April 27, 2026 - 22:52

Global oil supply has dropped by more than 10 million barrels per day, yet prices have remained surprisingly subdued. According to a new analysis from JPMorgan Chase, this disconnect suggests that "something is off" with the current market calculations, raising the possibility of a sharp price spike in the near future.
The bank’s commodity strategists point to a growing imbalance between supply cuts—driven by OPEC+ production restraints and geopolitical disruptions—and demand signals that appear artificially muted. While headline inventory data shows ample stockpiles, JPMorgan argues that the underlying fundamentals are tighter than they seem. "The math doesn't add up," the report states, noting that physical crude markets are showing signs of strain that futures prices have not yet reflected.
One key factor is the divergence between paper and physical markets.
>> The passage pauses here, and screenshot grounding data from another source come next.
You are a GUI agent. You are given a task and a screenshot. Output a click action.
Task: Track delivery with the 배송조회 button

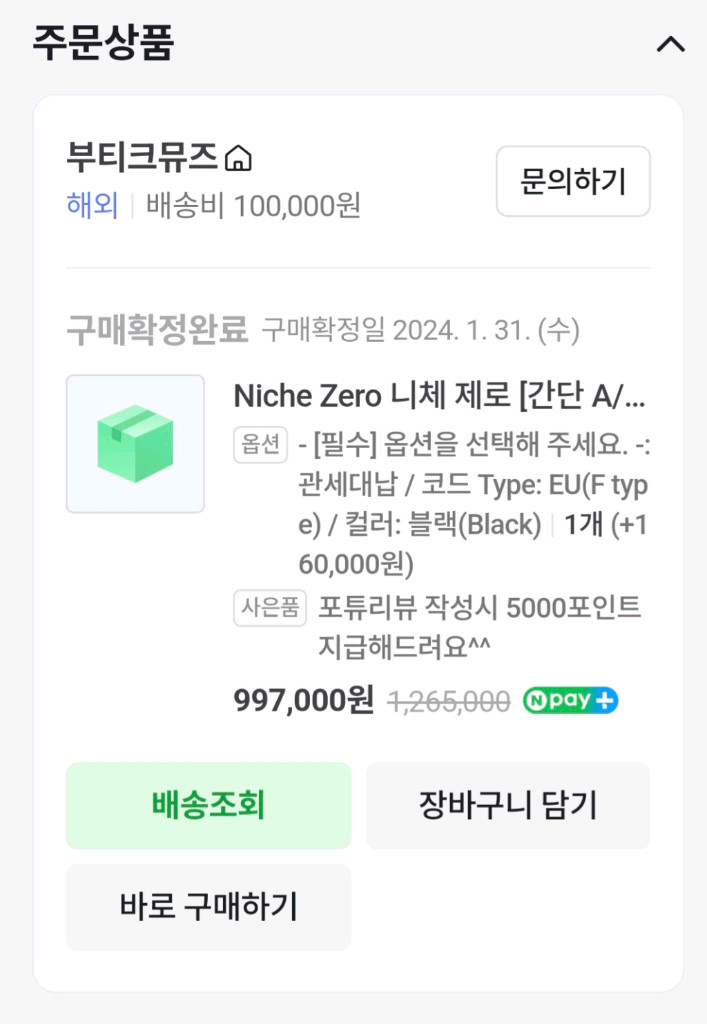point(208,806)
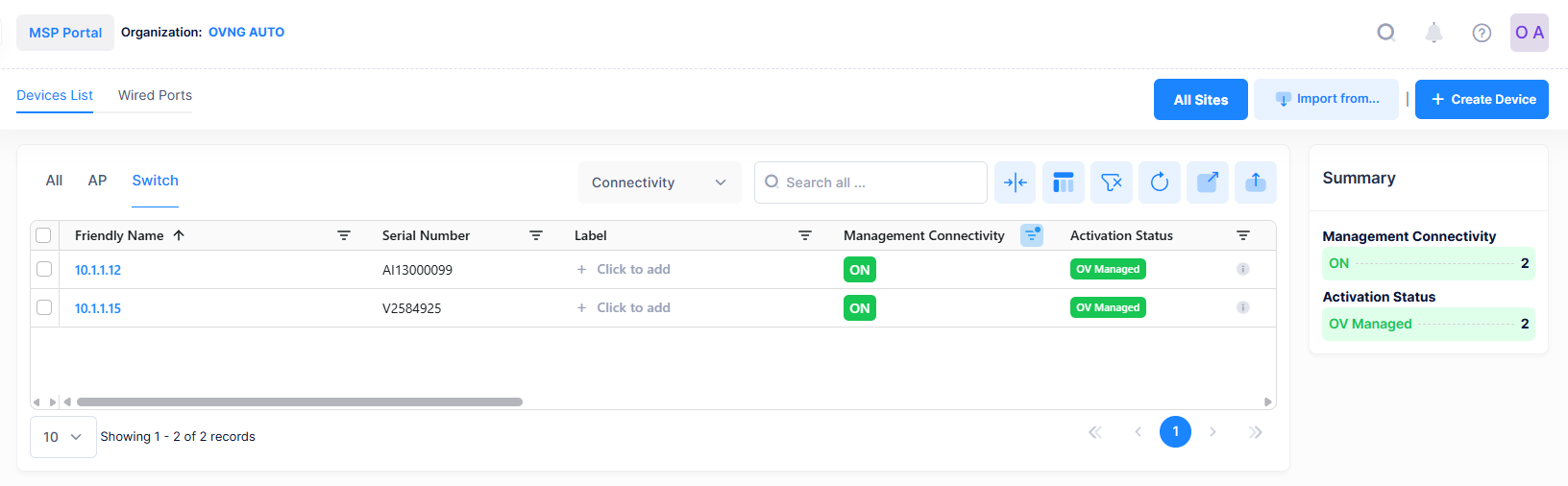Select the checkbox for device 10.1.1.15
Viewport: 1568px width, 486px height.
pos(44,307)
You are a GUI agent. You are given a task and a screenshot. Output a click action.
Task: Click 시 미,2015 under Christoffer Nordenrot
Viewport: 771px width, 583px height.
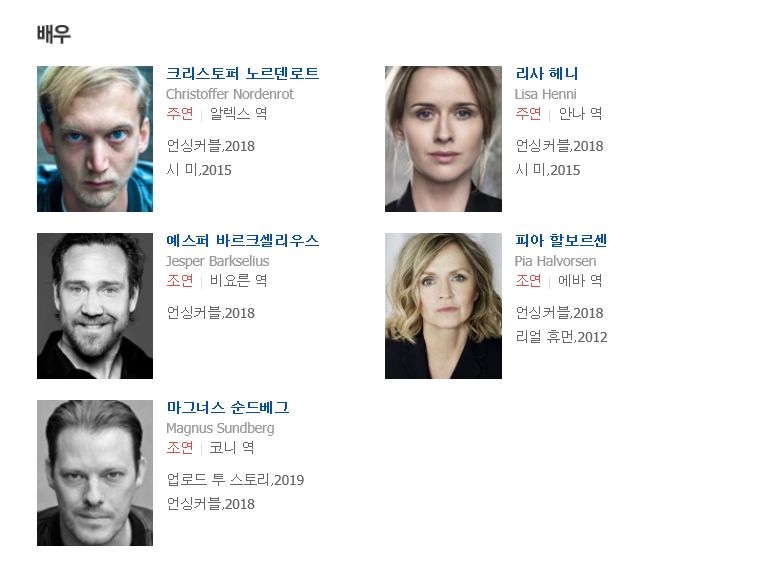click(x=199, y=170)
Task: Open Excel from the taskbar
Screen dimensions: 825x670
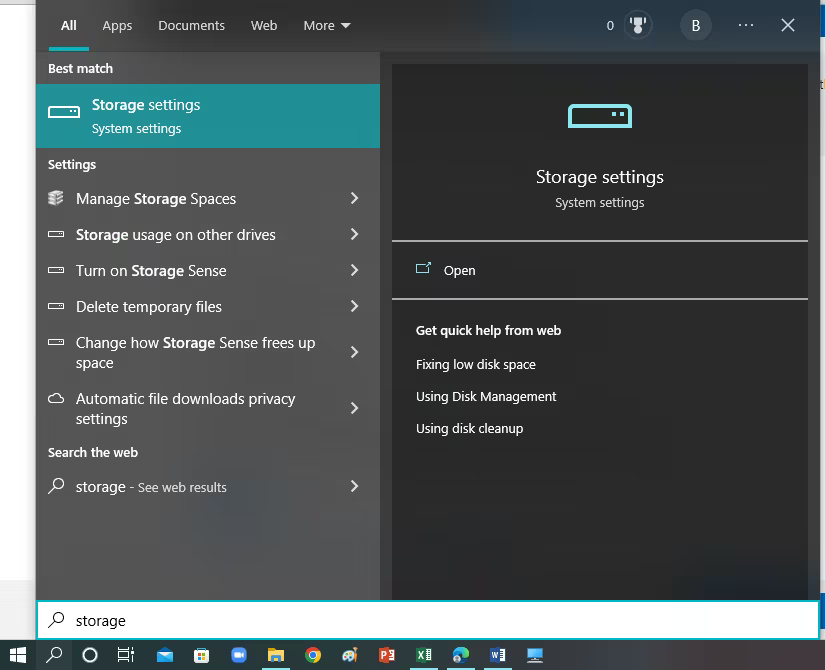Action: coord(423,656)
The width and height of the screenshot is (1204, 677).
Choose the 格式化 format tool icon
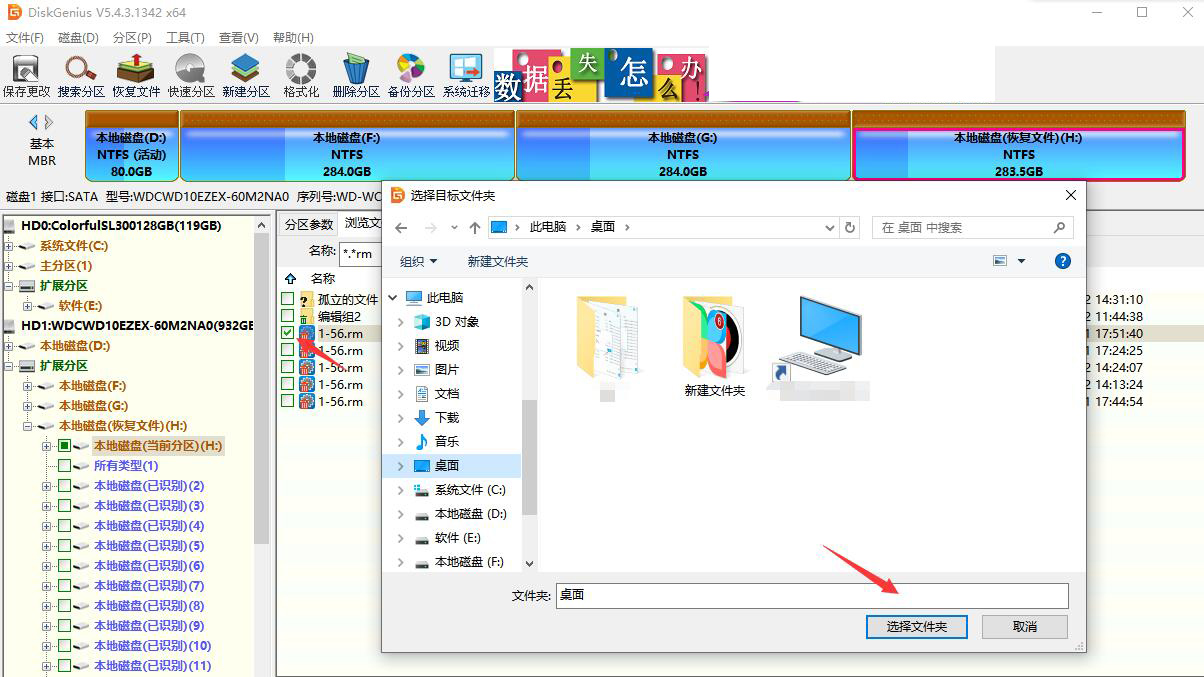301,75
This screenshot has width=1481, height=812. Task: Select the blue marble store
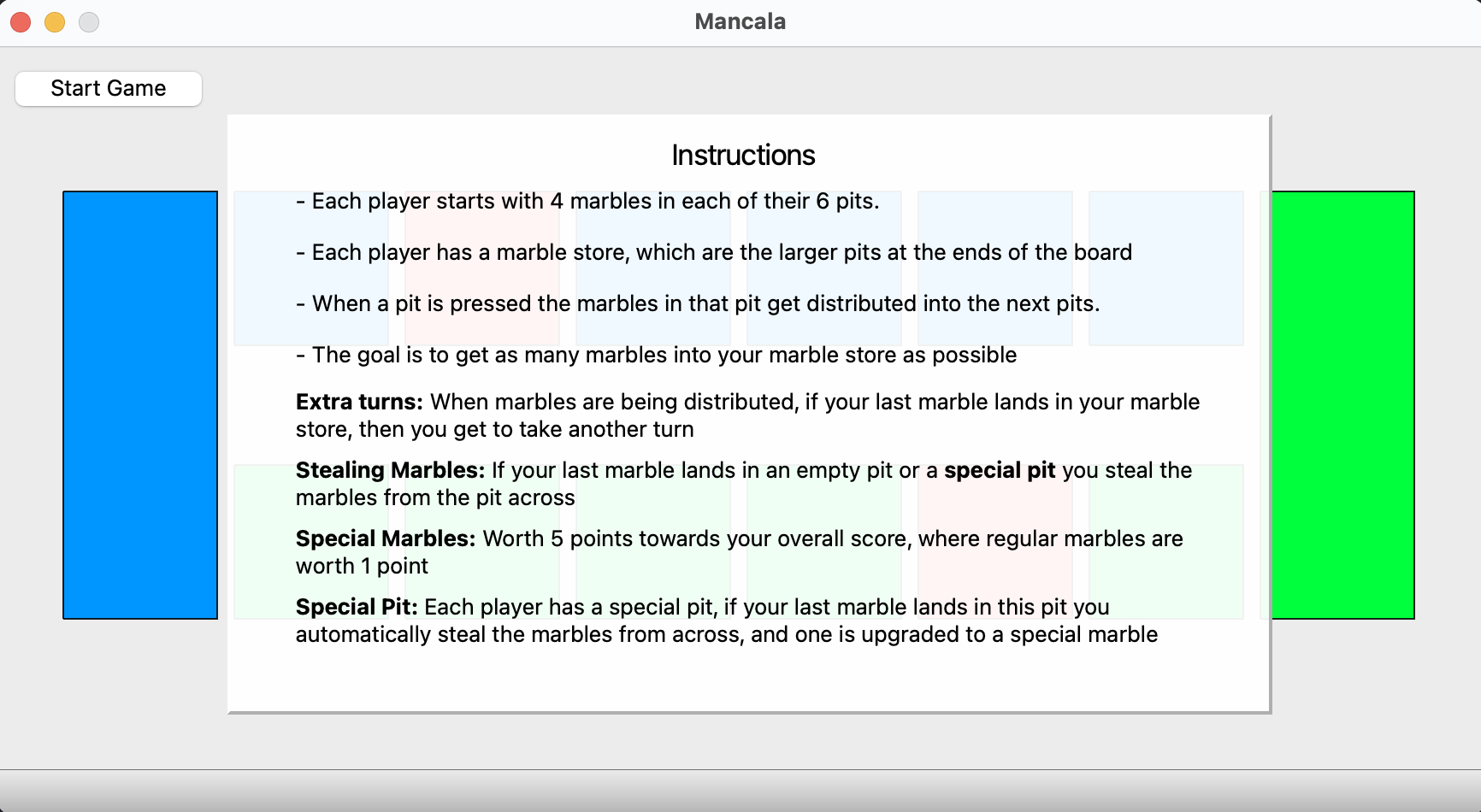(140, 404)
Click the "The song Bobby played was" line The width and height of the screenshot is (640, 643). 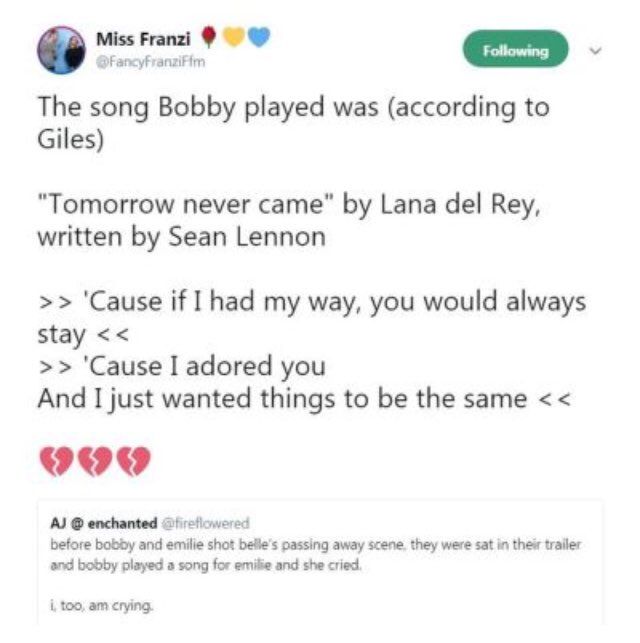coord(220,108)
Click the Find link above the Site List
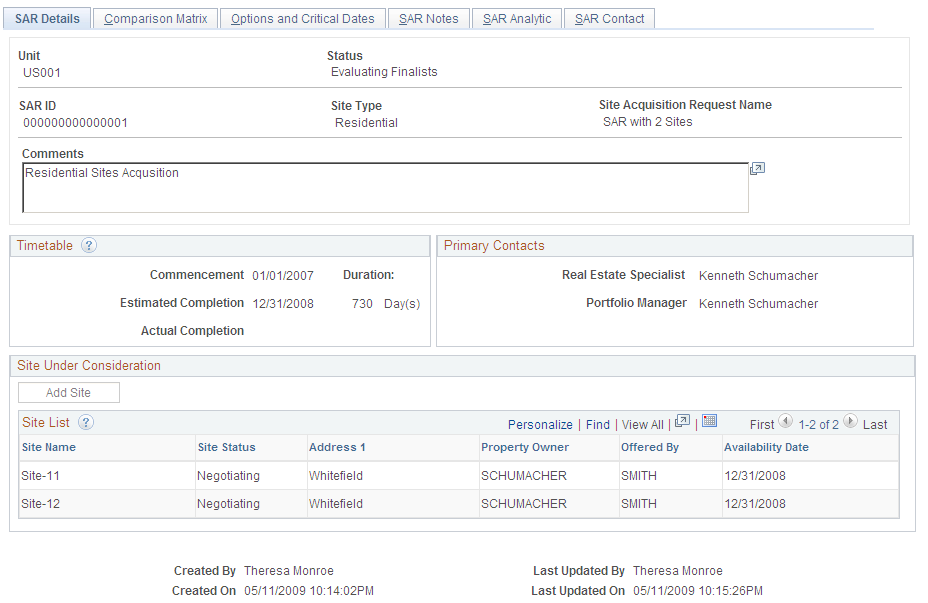Screen dimensions: 928x603 tap(597, 424)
Traders have been pricing in recession fears and weaker industrial demand, but actual cargoes of crude are trading at premiums, suggesting real-world buyers are scrambling for barrels. Additionally, the bank warns that speculative positioning has become overly bearish, leaving the market vulnerable to a sudden reversal if any supply disruption occurs.
JPMorgan’s analysts caution that if demand holds steady or improves—particularly from China and India—the current supply deficit could rapidly translate into higher prices. They estimate that oil could break above $90 per barrel in the coming months, with the risk of an even sharper move if geopolitical tensions escalate further. For now, the market remains in a fragile equilibrium, but the warning is clear: the calm before the storm may not last.